Copy out the part of the listing starting at the line that contains "The height and" and ending at the end of the listing, requests included, but rescale every coordinate in the answers by multiplying it by 0.5 and rounding to whole numbers, with halves rounded up. Leave the pictures out of your answer.

# start of INPUT ROWS

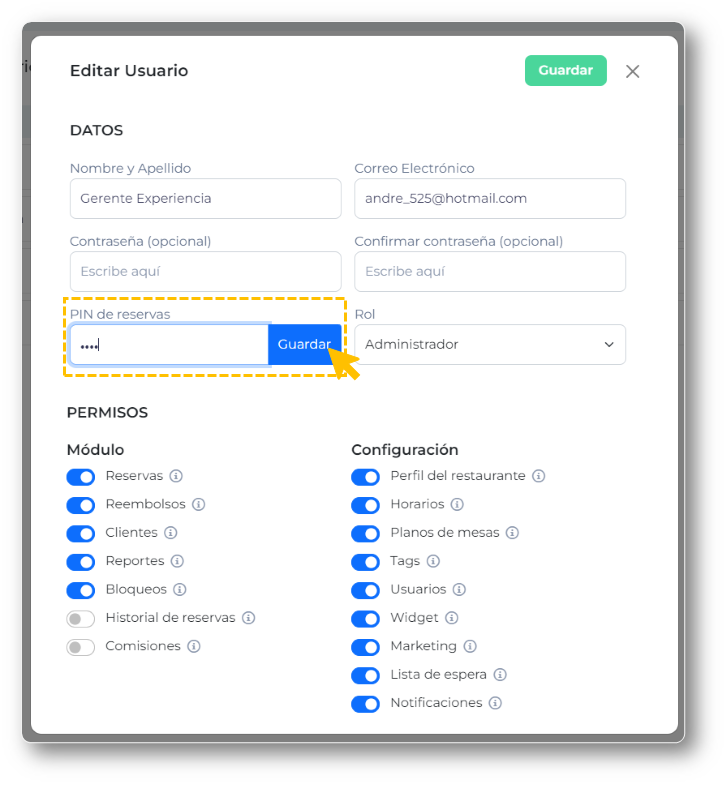
Task: Disable the Reportes module toggle
Action: point(80,562)

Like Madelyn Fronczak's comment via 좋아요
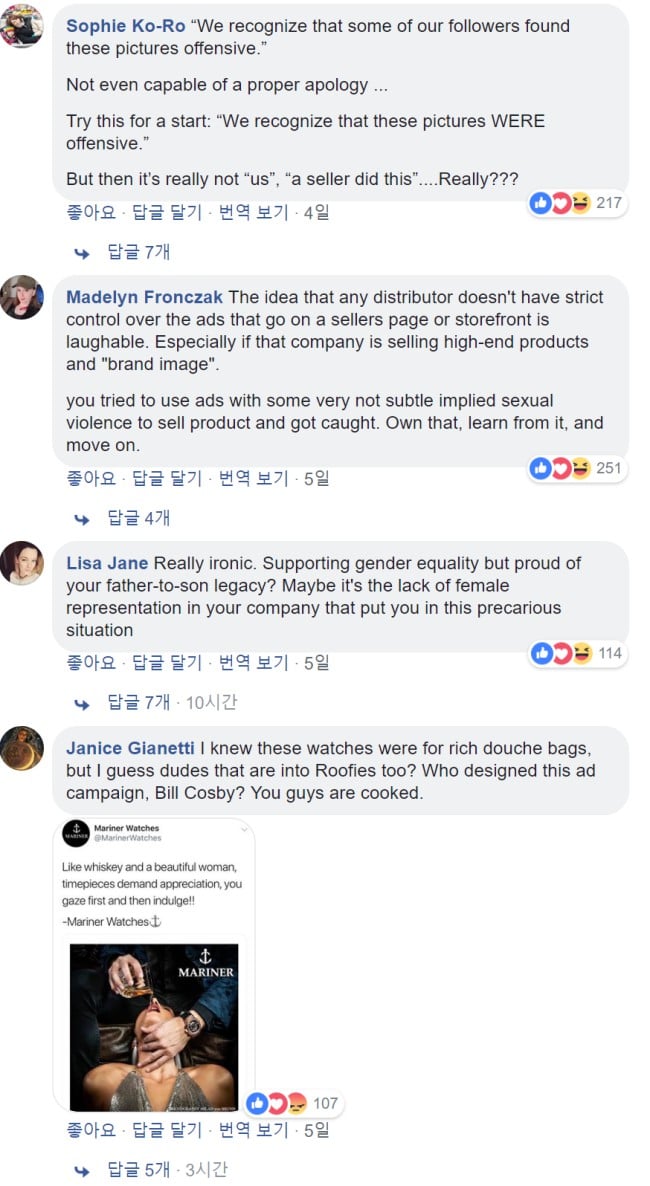(91, 478)
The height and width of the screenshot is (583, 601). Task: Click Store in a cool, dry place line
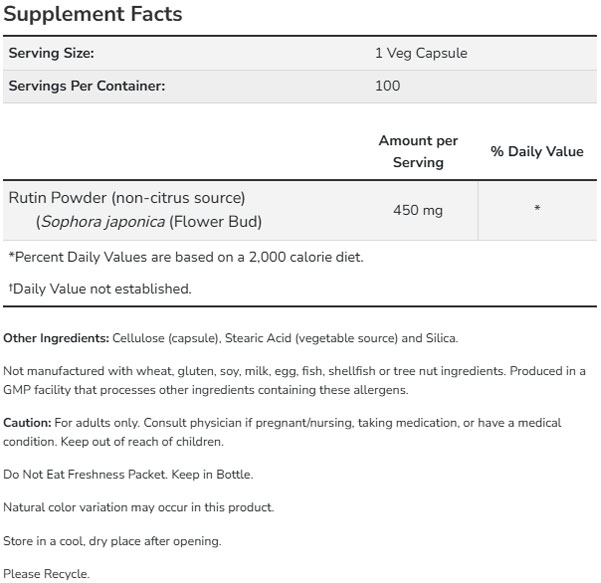click(x=112, y=541)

# end of INPUT ROWS

- REPLY TO THE EXERCISE -
The height and width of the screenshot is (583, 601). Task: Click Store in a cool, dry place line
click(x=56, y=271)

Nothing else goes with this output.